The subspecies of the olivaceous piculet are found thus:

- P. o. dimotus, eastern Guatemala, northern Honduras, and eastern Nicaragua
- P. o. flavotinctus, Costa Rica, Panama, and Colombia's northern Chocó Department
- P. o. olivaceus, Colombia from Sucre Department south in the Andes to Cauca Department and east to Huila Department
- P. o. eisenmanni, the Serranía del Perijá in extreme northwestern Venezuela; possibly in adjacent northern Colombia
- P. o. tachirensis, eastern slope of Colombia's Eastern Andes and adjacent southwestern Venezuela
- P. o. harterti, from southwestern Colombia south through western Ecuador into northwestern Peru.

The olivaceous piculet inhabits a wide variety of landscapes including the edges of rainforest and cloudforest, drier forest, more open woodlands, secondary forest, plantations, and gardens.
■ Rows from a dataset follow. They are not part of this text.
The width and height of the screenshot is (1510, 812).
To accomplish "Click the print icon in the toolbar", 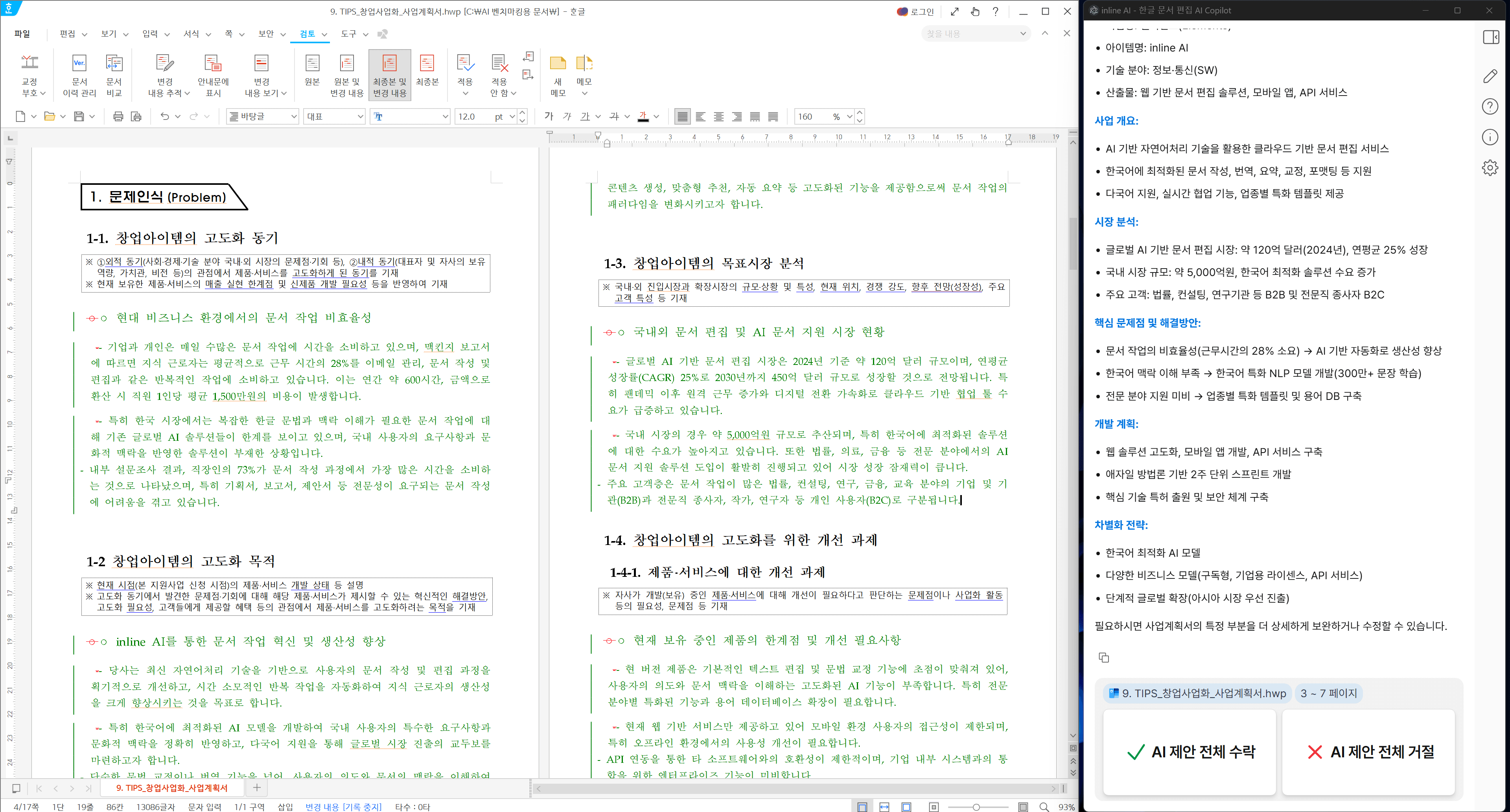I will 118,116.
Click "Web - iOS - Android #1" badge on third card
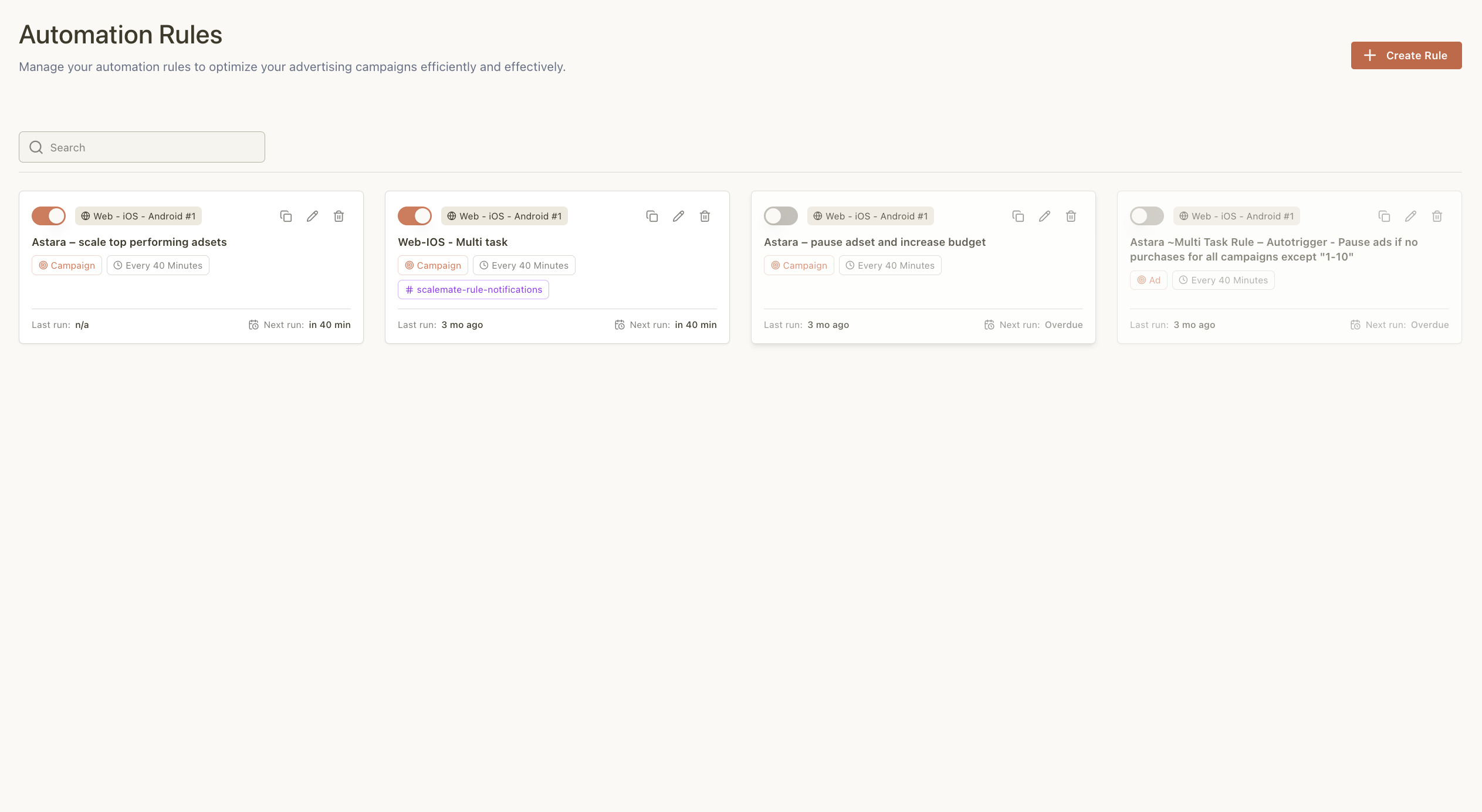 pyautogui.click(x=869, y=216)
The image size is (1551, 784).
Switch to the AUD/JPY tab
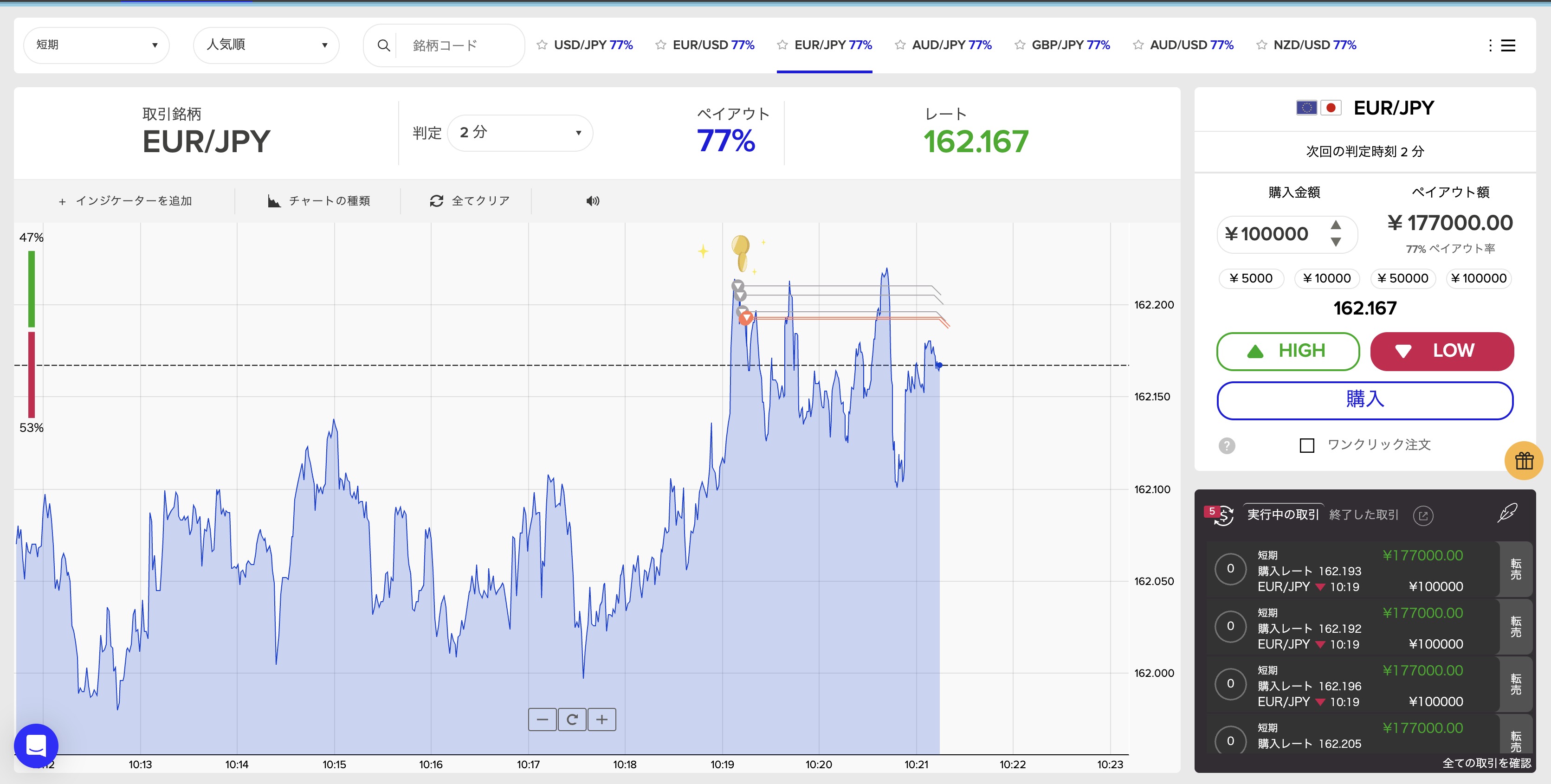(x=951, y=45)
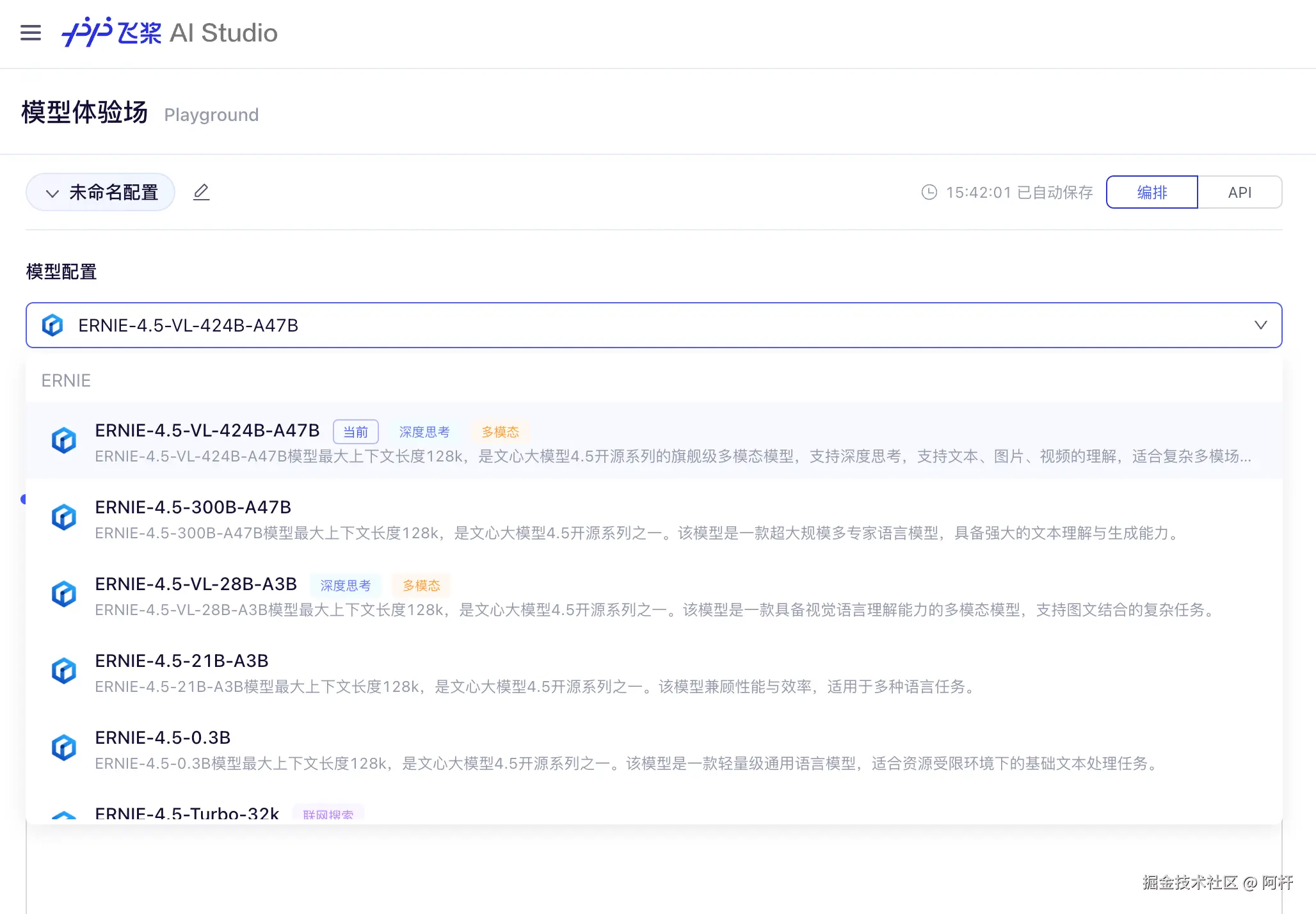
Task: Click ERNIE-4.5-300B-A47B model icon
Action: pos(64,517)
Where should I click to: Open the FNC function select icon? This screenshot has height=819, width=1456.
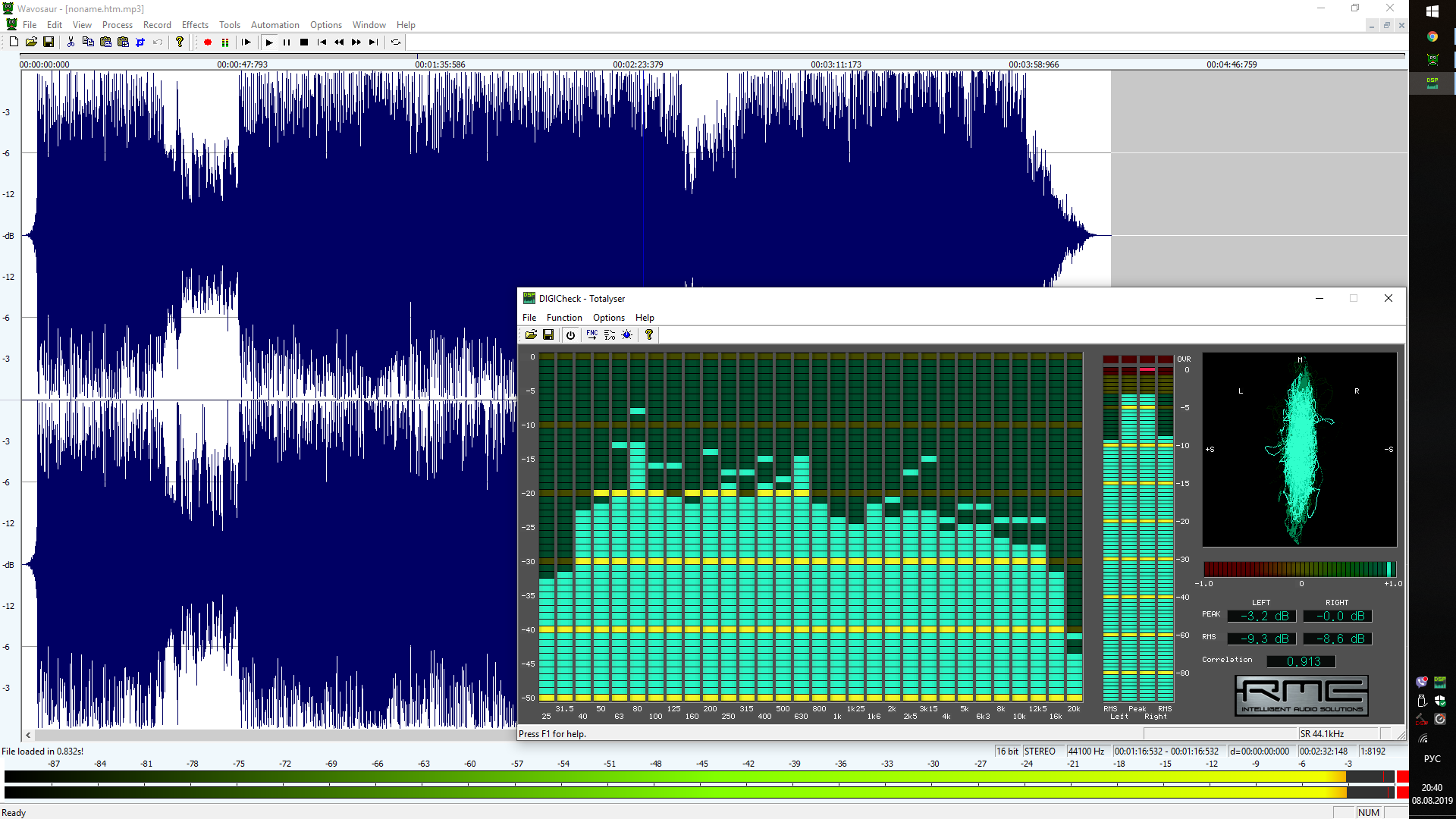pyautogui.click(x=592, y=334)
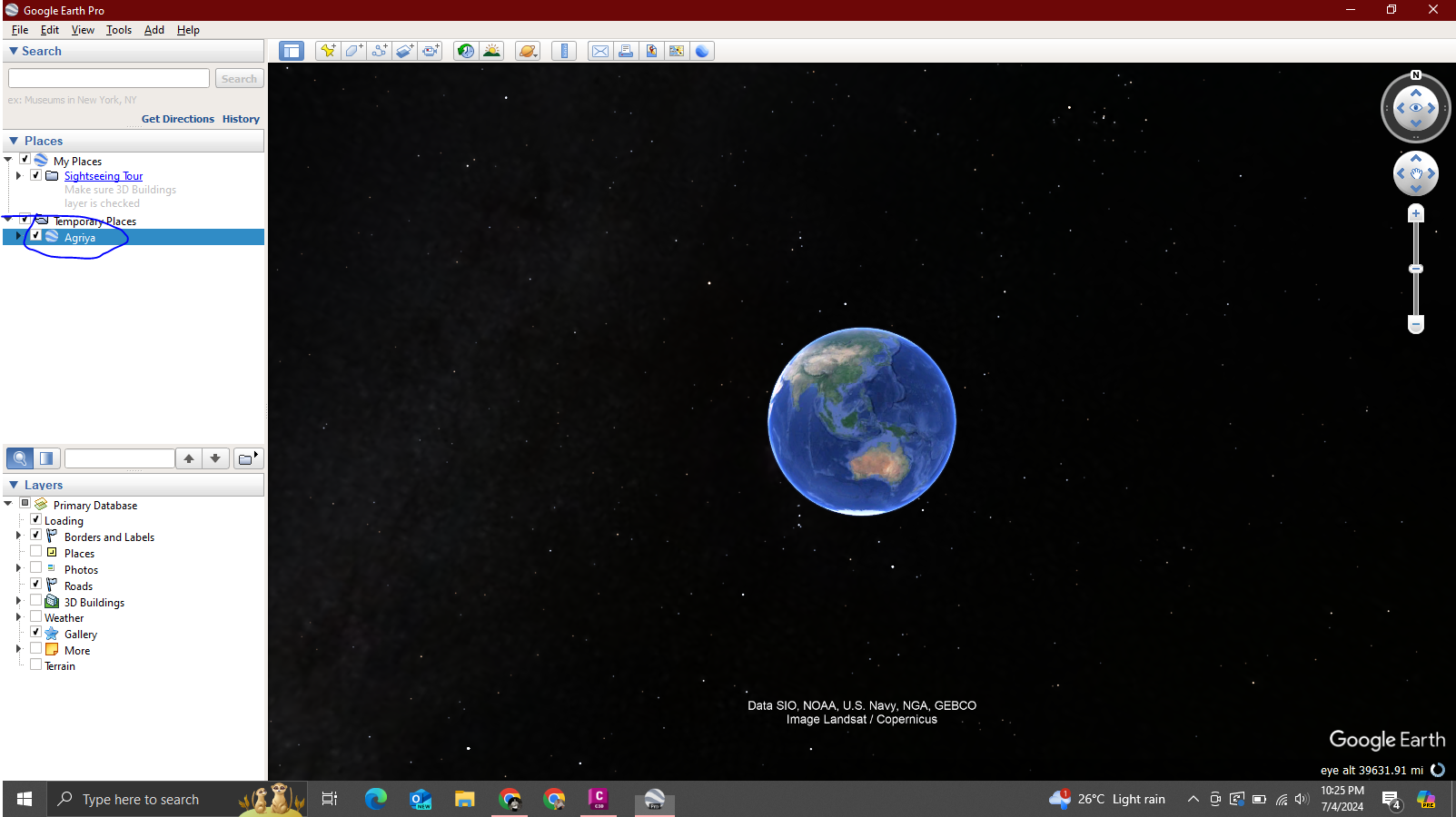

It shuns the interior of mature forest. In most of its range it is a bird of the lowlands but reaches 500 m in Guatemala and Honduras, 1400 m in Costa Rica, 1600 m on Panama's Pacific slope, 2300 m in Venezuela, 1800 m in Colombia, and 900 m in Ecuador.

==Behavior==
===Movement===

The olivaceous piculet is a year-round resident throughout its range.

===Feeding===

The olivaceous piculet forages on slender branches, stems, and vines, usually from the forest undergrowth to its mid-storey, though sometimes in the canopy. It is typically seen singly, in pairs, or in small family groups and frequently joins mixed species foraging flocks. Its primary diet is ant and termite adults, larvae, and pupae. It also takes beetles and the eggs of cockroaches. It extracts them from holes it drills and gleans them from twigs and leaves.

===Breeding===

The olivaceous piculet's breeding season varies latitudinally, for example from December to May in Costa Rica and February to September in Colombia. Both sexes excavate a nest hole in rotting wood including fence posts, typically within about 2 m of the ground though sometimes as high as 9 m. The clutch size is two or three eggs. Both parents incubate the clutch and provision the young. The incubation period is 13 to 14 days and fledging occurs 24 to 25 days after hatch.

===Vocalization===

The olivaceous piculet's voice is "a high thin chippering trill, often descending in pitch." It also makes a "sharp sibilant 'sst, ssip-ssip' or 'peep'."

==Status==

The IUCN has assessed the olivaceous piculet as being of Least Concern. It has a very large range and an estimated population of at least a half million mature individuals. However, the population is believed to be decreasing. No immediate threats have been identified. It is considered uncommon to fairly common in most of its range and occurs in several protected areas.